Yes, this is all true, but let’s also remember that each of these societies are also constructed out of political struggle. So-called interspecies cooperation is often the uneasy product of costly struggle that has only tentatively achieved some sort of equilibrium hastily applied with the term “health.” Are all of the parts of our bodily biome really cooperating out of a shared sense of peace or simply bracketing struggle as they focus on survival as a larger tentative problem? As Jasbir Puar points out in the introduction to The Right to Maim by applying Foucault’s notion of biopolitics to such social descriptions of life, bodily regularization is as much a technique of power as discipline — and is too often used to marginalize so-called “disregulated” bodies debilitated by war or racism. Reminding ourselves that the microorganisms inhabiting our body might not be willingly cooperating, but perhaps operate in a politics of forces in the service of bio-regularity gives a different take to the utopianism one can read in Robinson’s description of human life as a society. Perhaps we desire social connection, but it is always important to remember that such societies – on all levels – are constituted by power.

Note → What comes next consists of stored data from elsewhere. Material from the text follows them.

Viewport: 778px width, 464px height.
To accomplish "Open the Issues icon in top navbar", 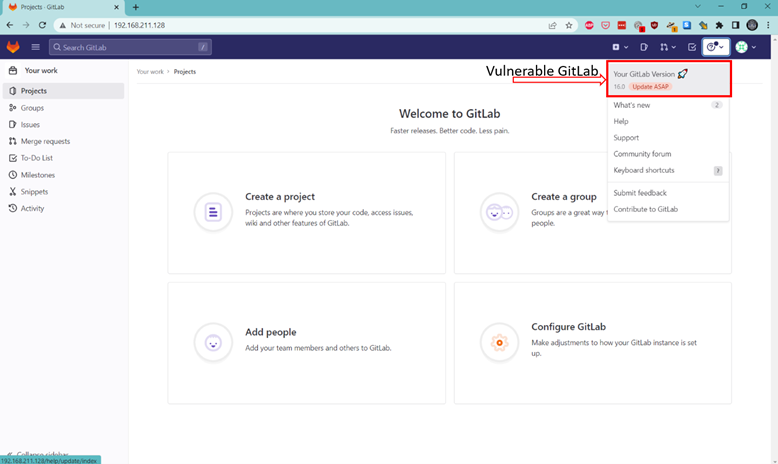I will pos(644,47).
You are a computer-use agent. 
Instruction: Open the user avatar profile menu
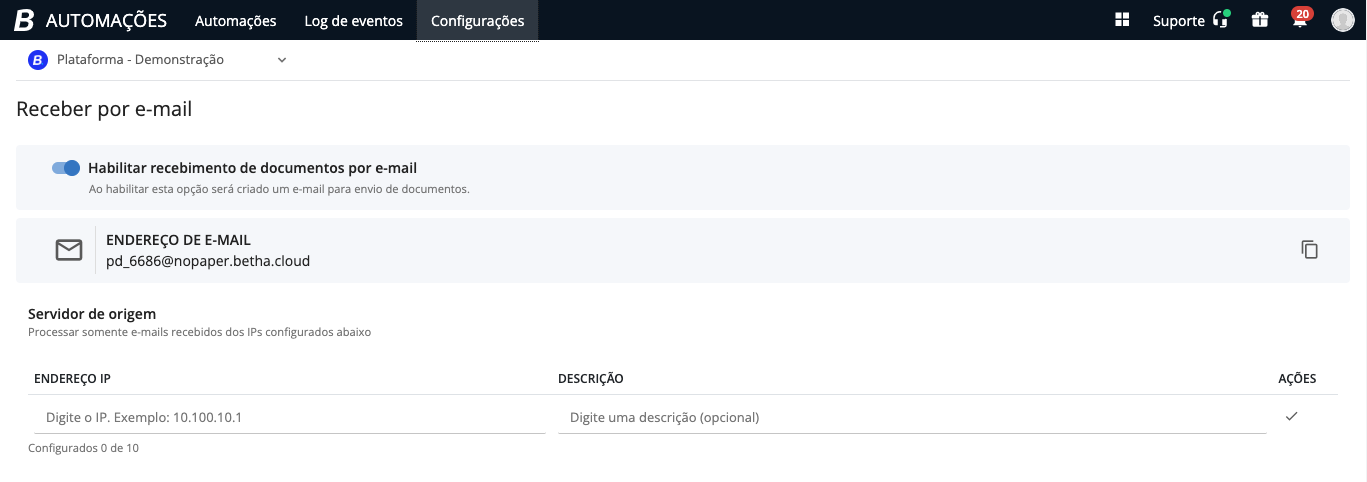[1342, 20]
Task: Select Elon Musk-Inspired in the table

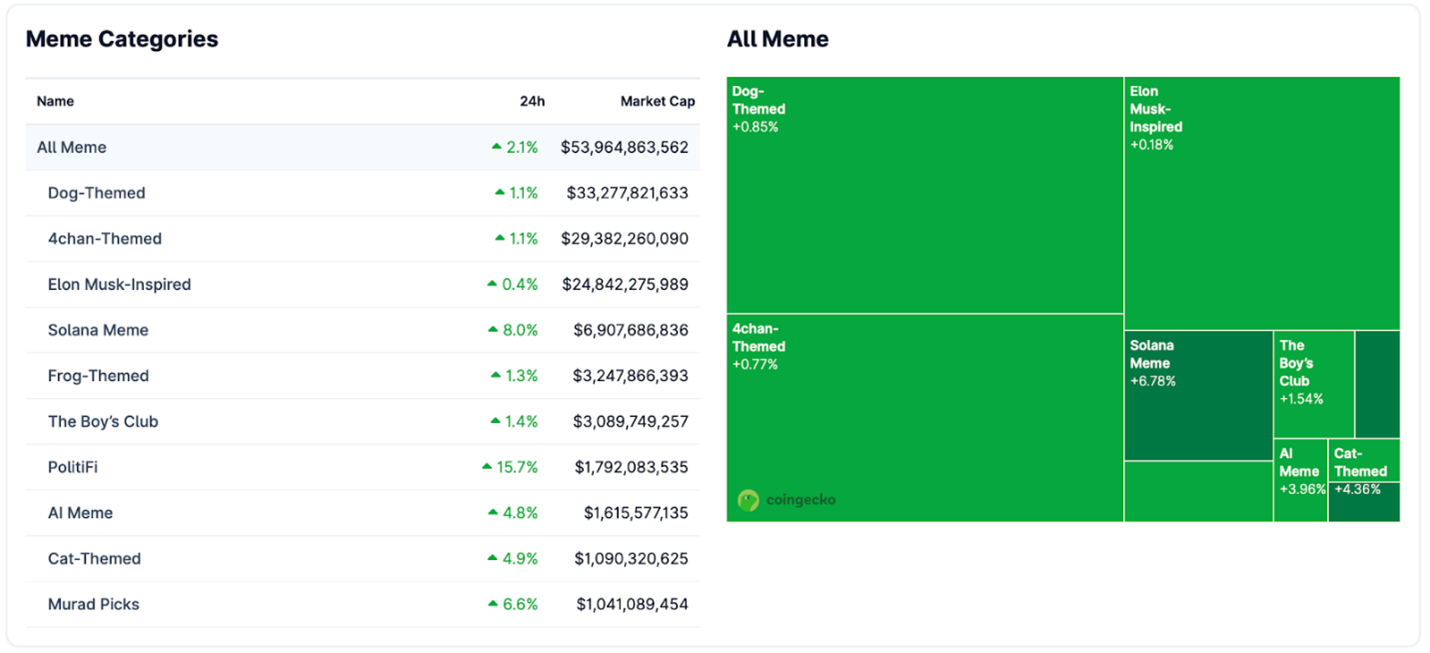Action: (x=119, y=285)
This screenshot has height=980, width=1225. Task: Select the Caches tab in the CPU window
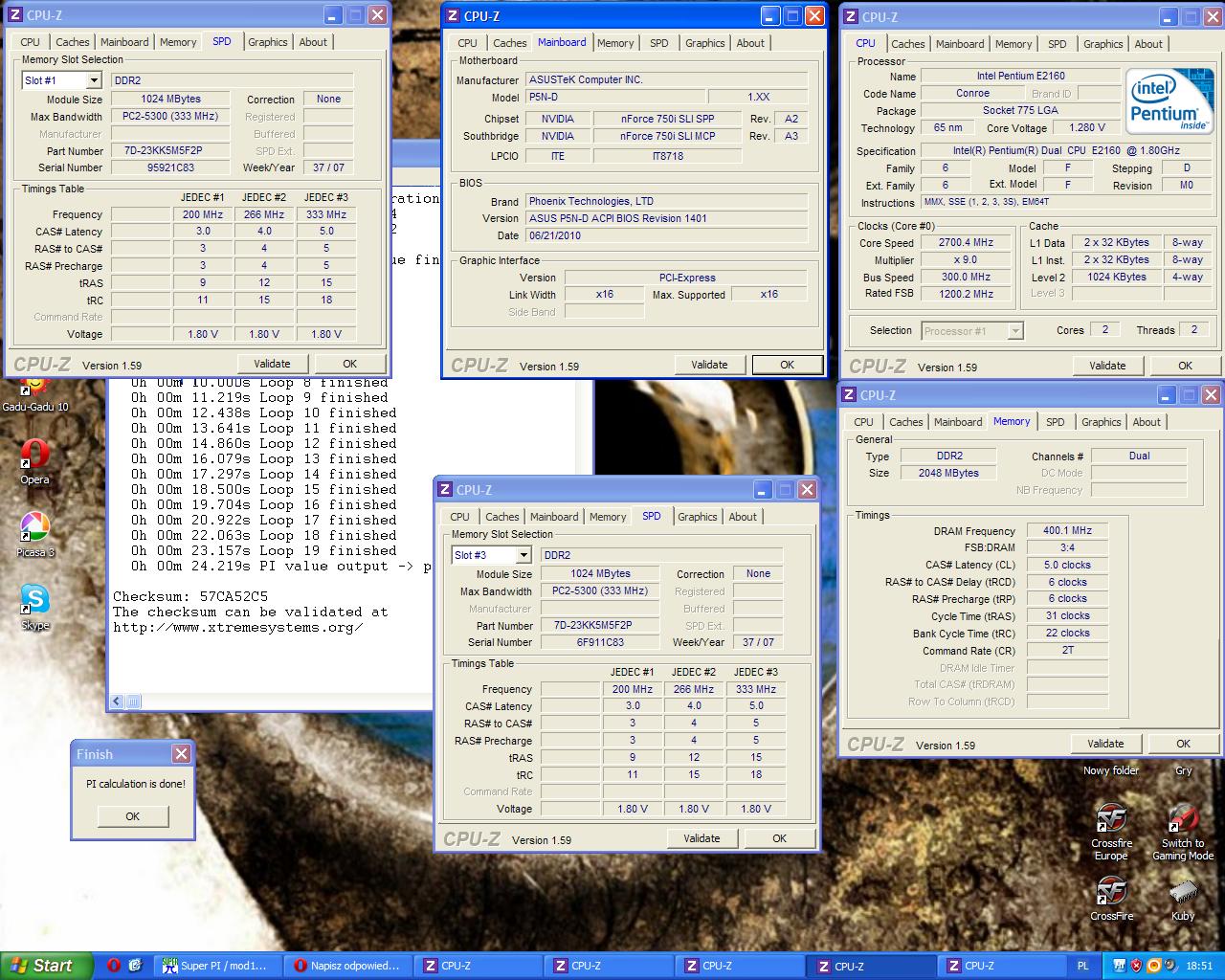click(x=907, y=44)
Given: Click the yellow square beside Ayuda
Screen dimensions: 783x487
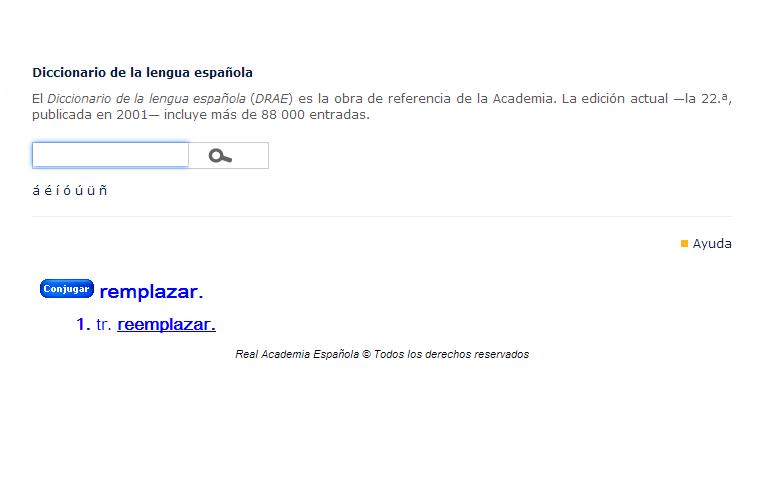Looking at the screenshot, I should click(684, 244).
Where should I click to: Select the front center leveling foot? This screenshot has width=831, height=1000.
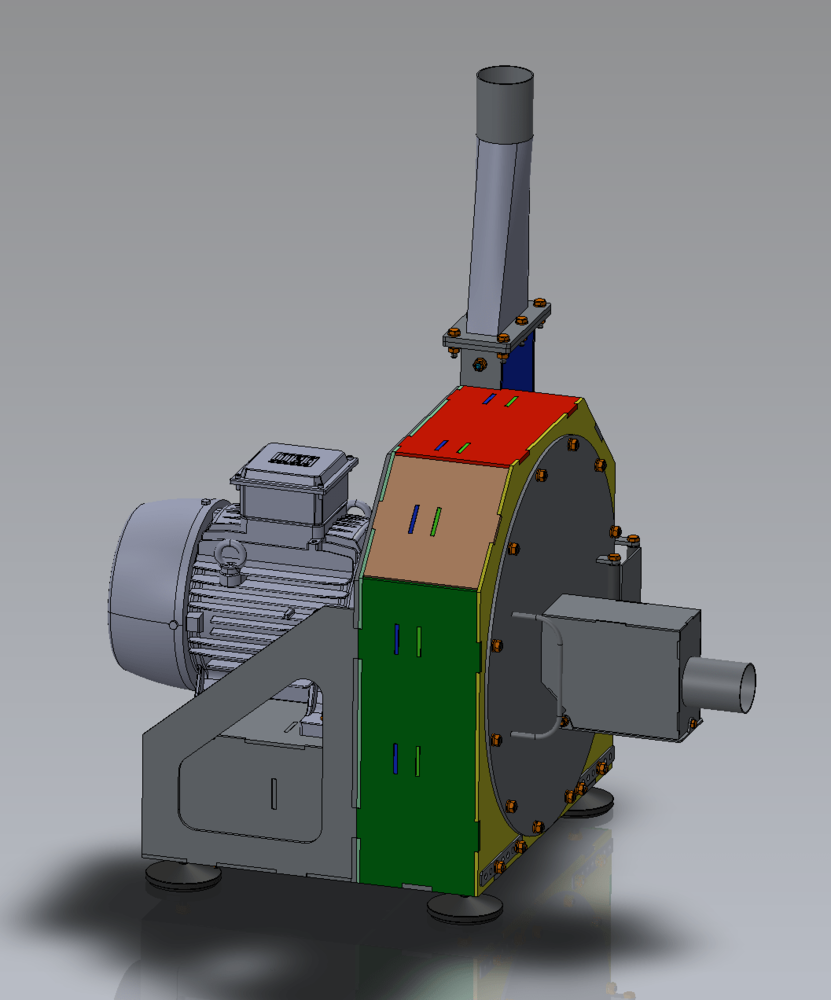(463, 906)
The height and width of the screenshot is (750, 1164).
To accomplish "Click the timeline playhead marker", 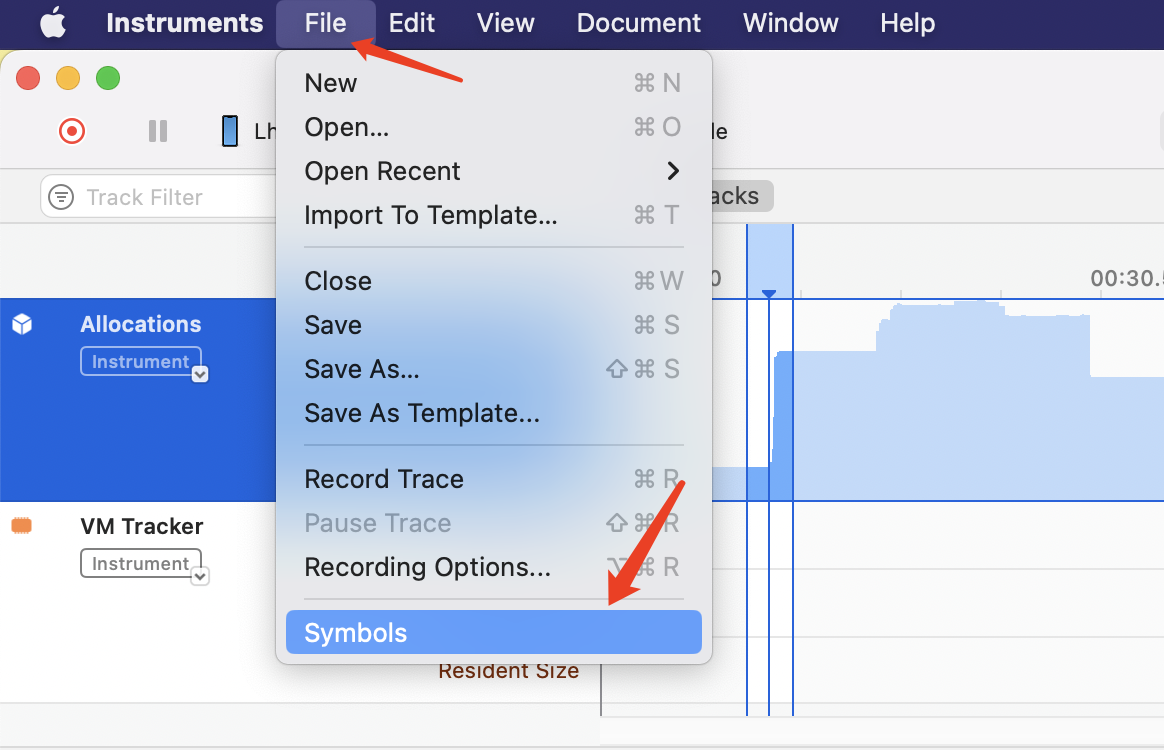I will coord(769,293).
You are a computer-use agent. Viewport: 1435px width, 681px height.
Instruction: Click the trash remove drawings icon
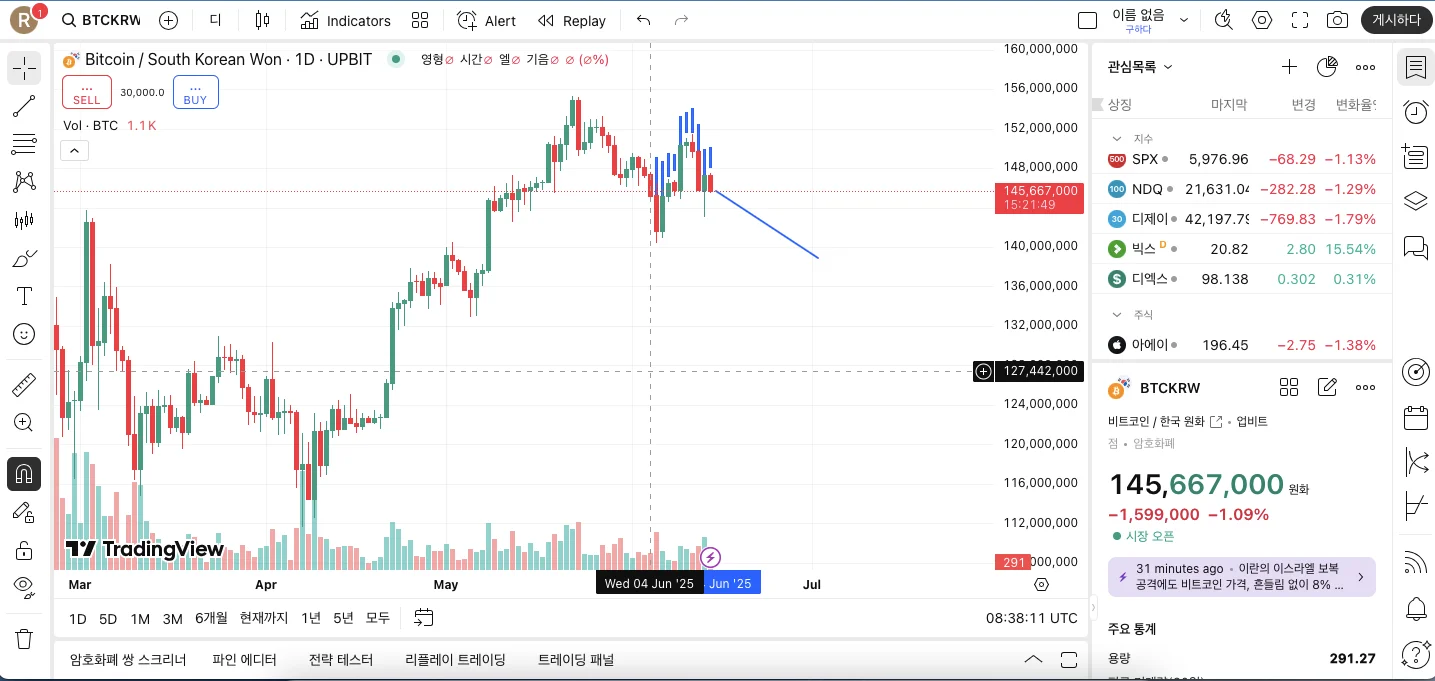point(24,638)
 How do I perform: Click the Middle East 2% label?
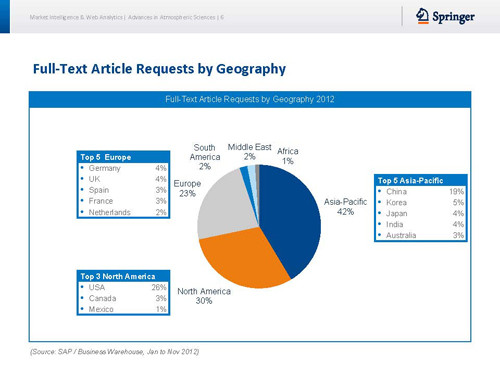(249, 152)
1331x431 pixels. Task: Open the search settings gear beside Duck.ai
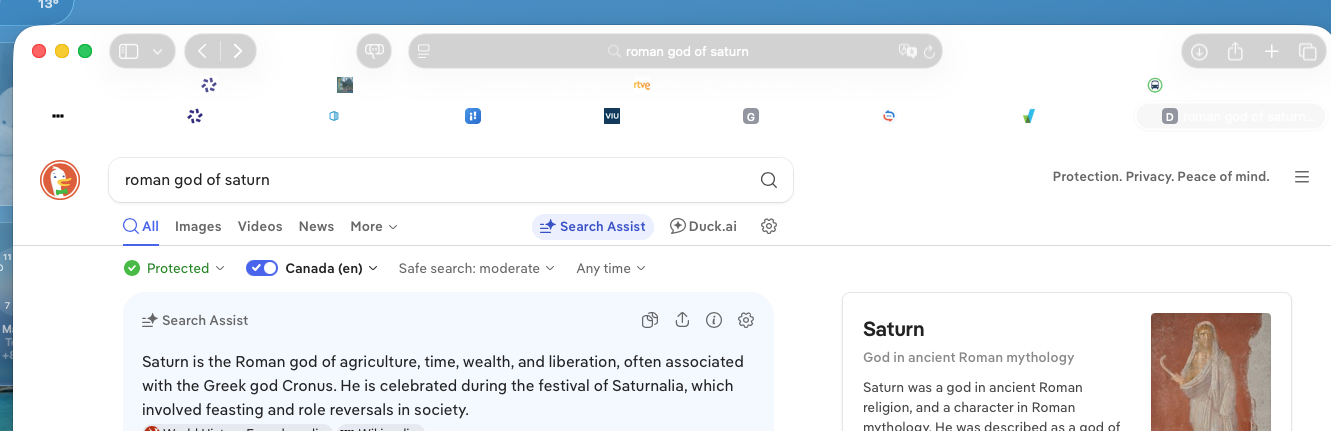[x=769, y=226]
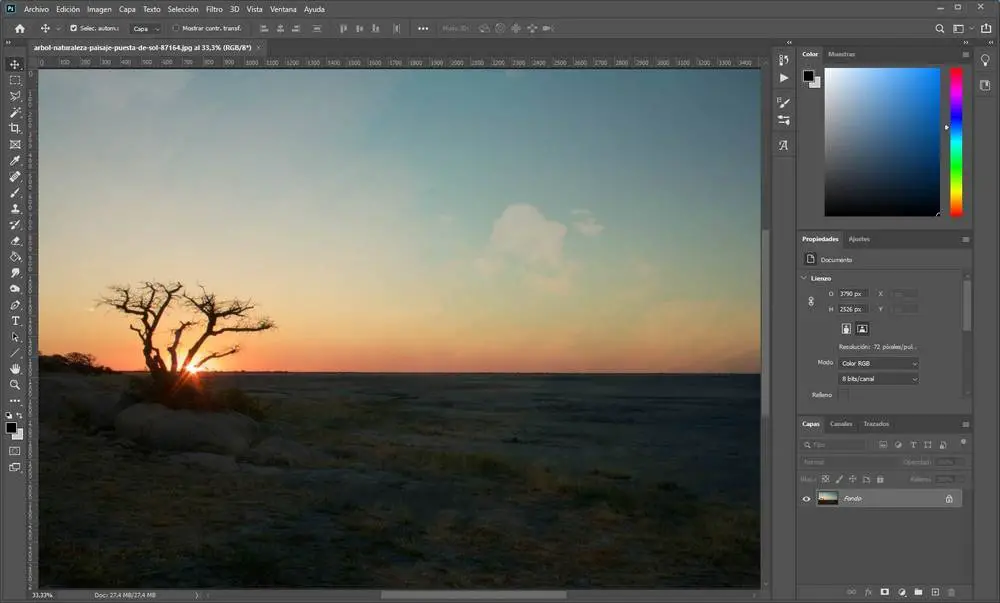Collapse the Lienzo section
This screenshot has width=1000, height=603.
[x=804, y=278]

Just as there is no pure society, there is no obvious way to run an economy. As Robinson right points out, all economics are shaped out of political economy: “Economics is a system for optimizing resources, and, if it were trying to calculate ways to optimize a sustainable civilization in balance with the biosphere, it could be a helpful tool. When it’s used to optimize profit, however, it encourages us to live within a system of destructive falsehoods.” Economics-as-balancing-the-environment and economics-as-maximizing-profit are two different political models for understanding the economy. This theory of political economy is a major feature of The Mars Trilogy, where Robinson creates a caloric theory of value or eco-economics. As Marina describes it in Red Mars, “[e]veryone should make their living, so to speak, based on a calculation of their real contribution to the human ecology. Everyone can increase their ecological efficiency by efforts to reduce how many kilocalories they use” (298-9). Adopted to carbon or some other value, eco-economics could provide an alternative political economy to the capitalist predator that’s currently dominating our economic discourse — albeit still one with a humanist political prejudice. This would be yet another shift in the overall “structures of feeling” Robinson mentions: that even the most radical of imaginative and inclusive structures still have to contend with what they necessarily exclude or marginalize.